▶ _Records shown_
※ ※ ※
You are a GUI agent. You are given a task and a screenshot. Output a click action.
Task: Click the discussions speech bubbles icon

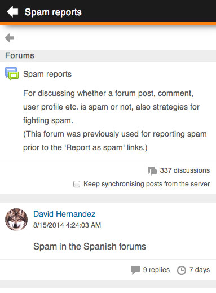pyautogui.click(x=152, y=170)
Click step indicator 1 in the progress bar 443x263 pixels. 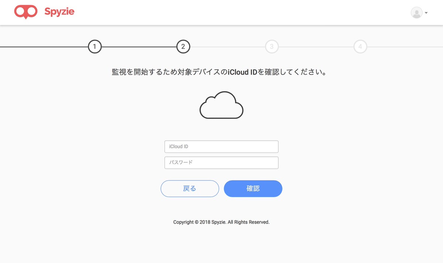95,46
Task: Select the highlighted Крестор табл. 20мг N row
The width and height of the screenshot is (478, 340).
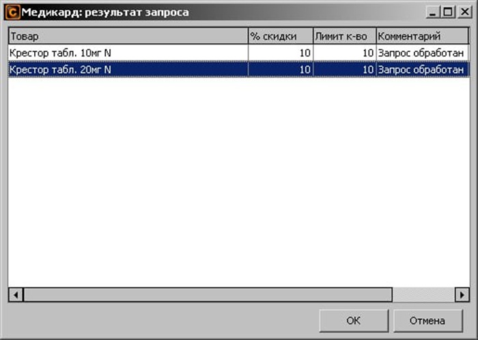Action: click(x=127, y=69)
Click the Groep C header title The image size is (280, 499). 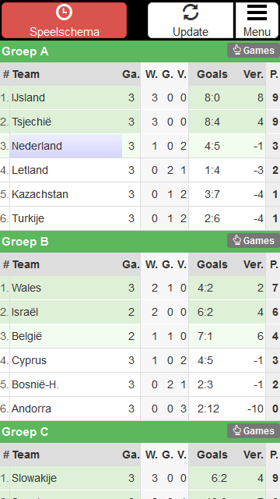[25, 432]
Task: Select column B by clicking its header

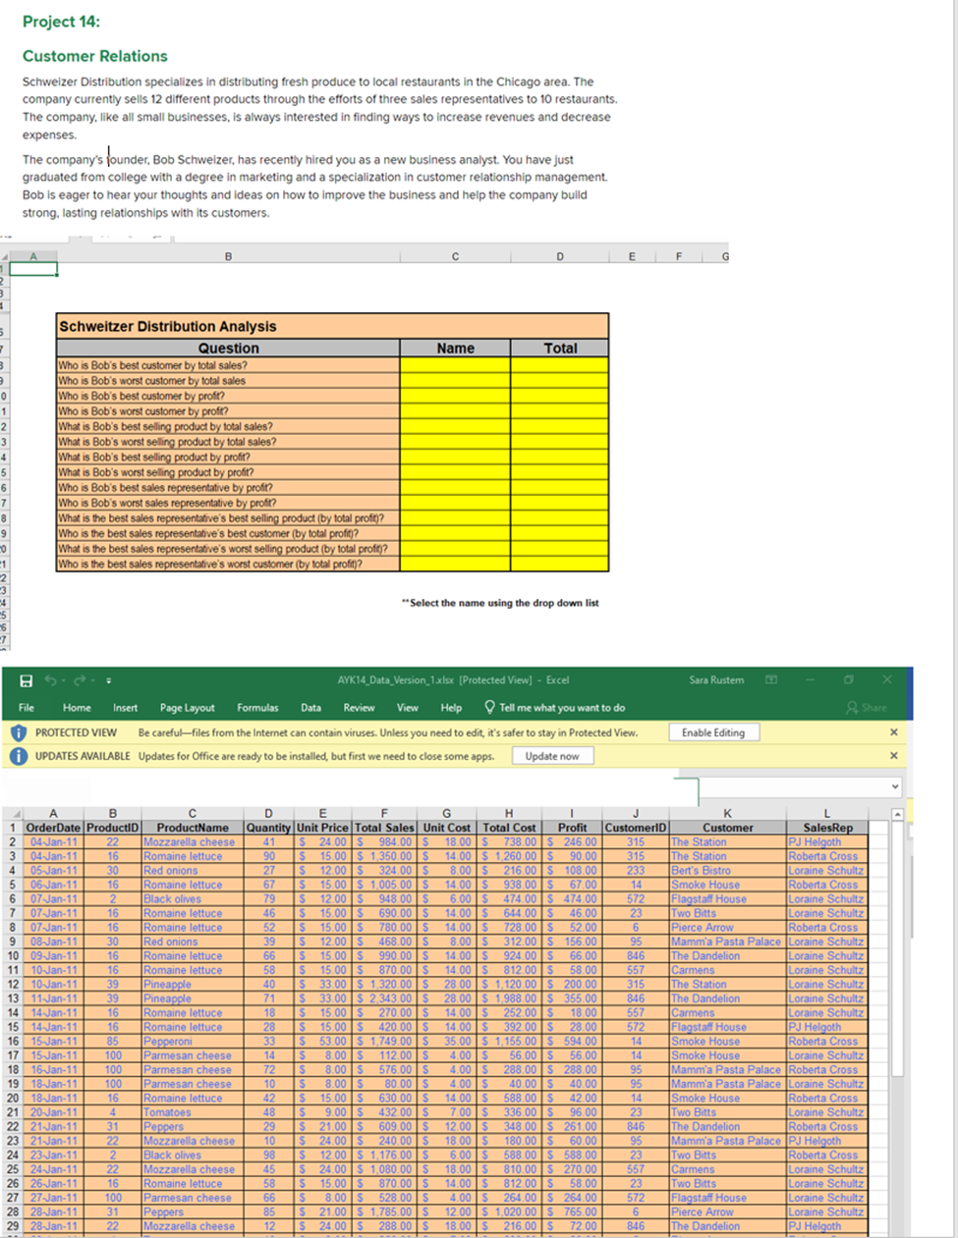Action: pyautogui.click(x=113, y=811)
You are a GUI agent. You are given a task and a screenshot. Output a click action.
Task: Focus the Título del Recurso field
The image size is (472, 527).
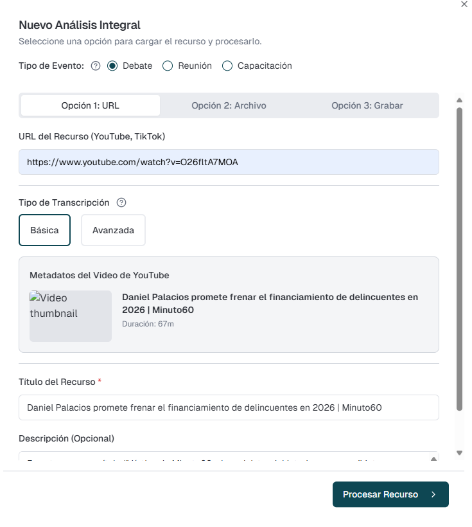tap(229, 407)
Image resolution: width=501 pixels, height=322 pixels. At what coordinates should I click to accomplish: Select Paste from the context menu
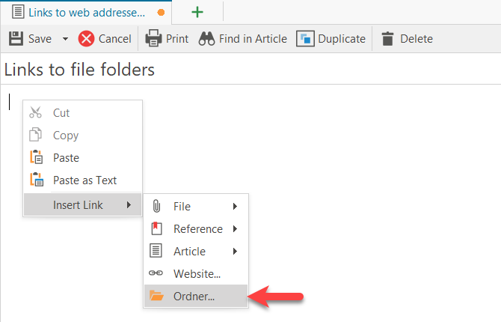coord(66,158)
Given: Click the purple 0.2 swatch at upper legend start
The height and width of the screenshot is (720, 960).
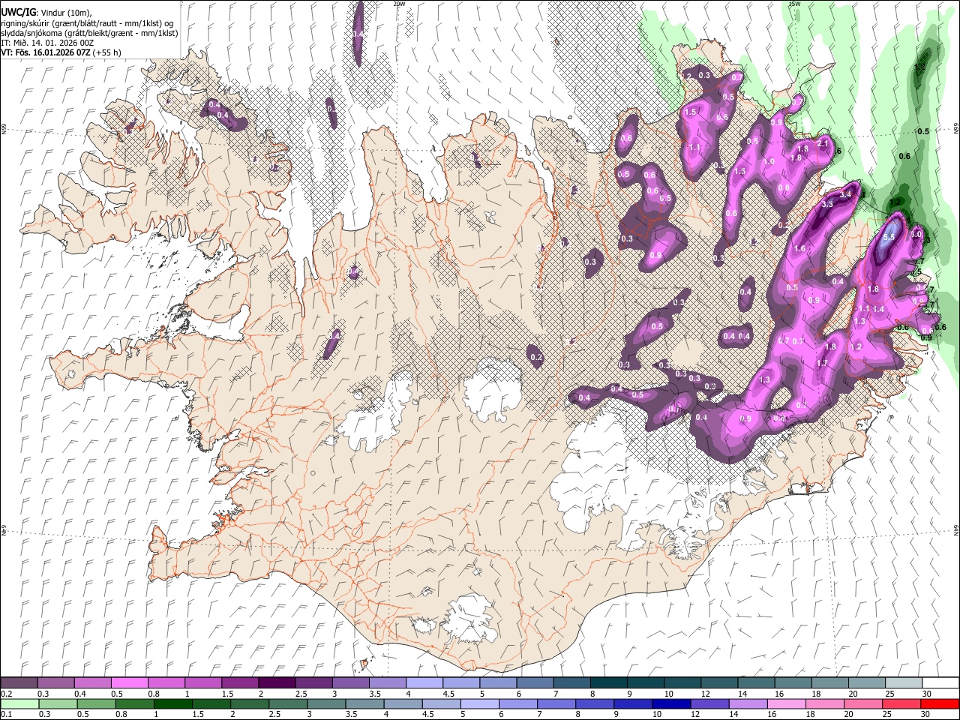Looking at the screenshot, I should (19, 683).
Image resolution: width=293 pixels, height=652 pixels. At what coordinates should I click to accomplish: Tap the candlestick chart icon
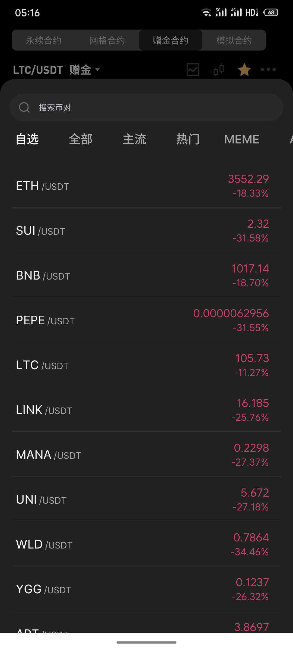point(218,70)
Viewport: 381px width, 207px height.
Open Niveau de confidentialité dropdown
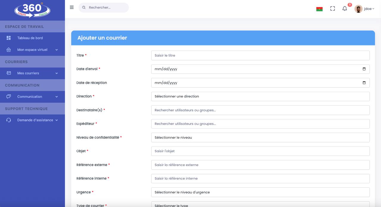tap(260, 137)
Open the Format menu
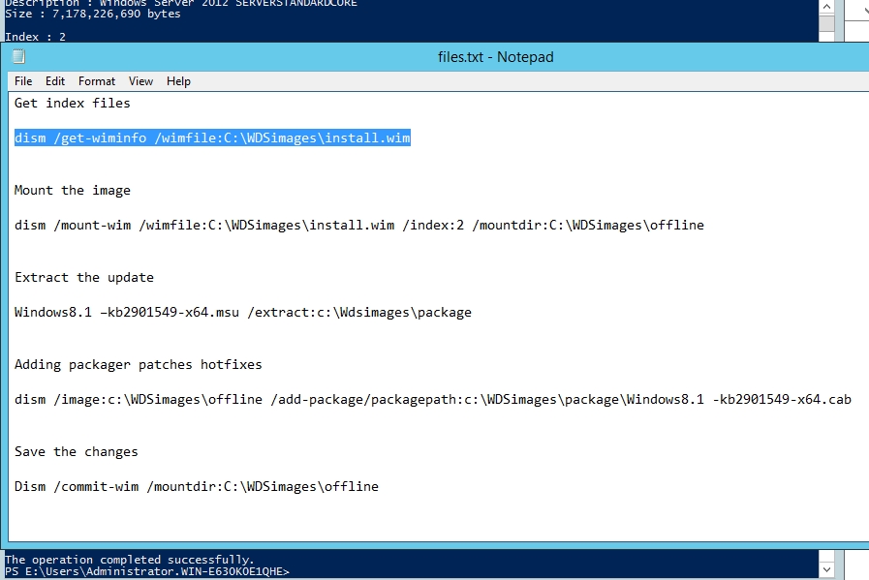 click(97, 81)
※ ※ ※
▶ _What the task requires_
Without the pictures, repeat the line with "Task: Select column B by clicking its header" and every line after it to the end of the listing, and nothing else.

▶ _Answer to this exercise_
Task: Select column B by clicking its header

Action: pyautogui.click(x=113, y=811)
You are a GUI agent. You are given a task and a screenshot. Output a click action.
Task: Focus the Título del Recurso field
The image size is (472, 527).
tap(229, 407)
Image resolution: width=501 pixels, height=322 pixels. At what coordinates should I click to accomplish: Select Paste from the context menu
coord(66,158)
Given: Click the purple 0.2 swatch at upper legend start
The height and width of the screenshot is (720, 960).
Looking at the screenshot, I should (19, 683).
Image resolution: width=293 pixels, height=652 pixels. At what coordinates should I click to accomplish: Tap the candlestick chart icon
point(218,70)
Viewport: 381px width, 207px height.
Open Niveau de confidentialité dropdown
tap(260, 137)
Open the Format menu
 click(97, 81)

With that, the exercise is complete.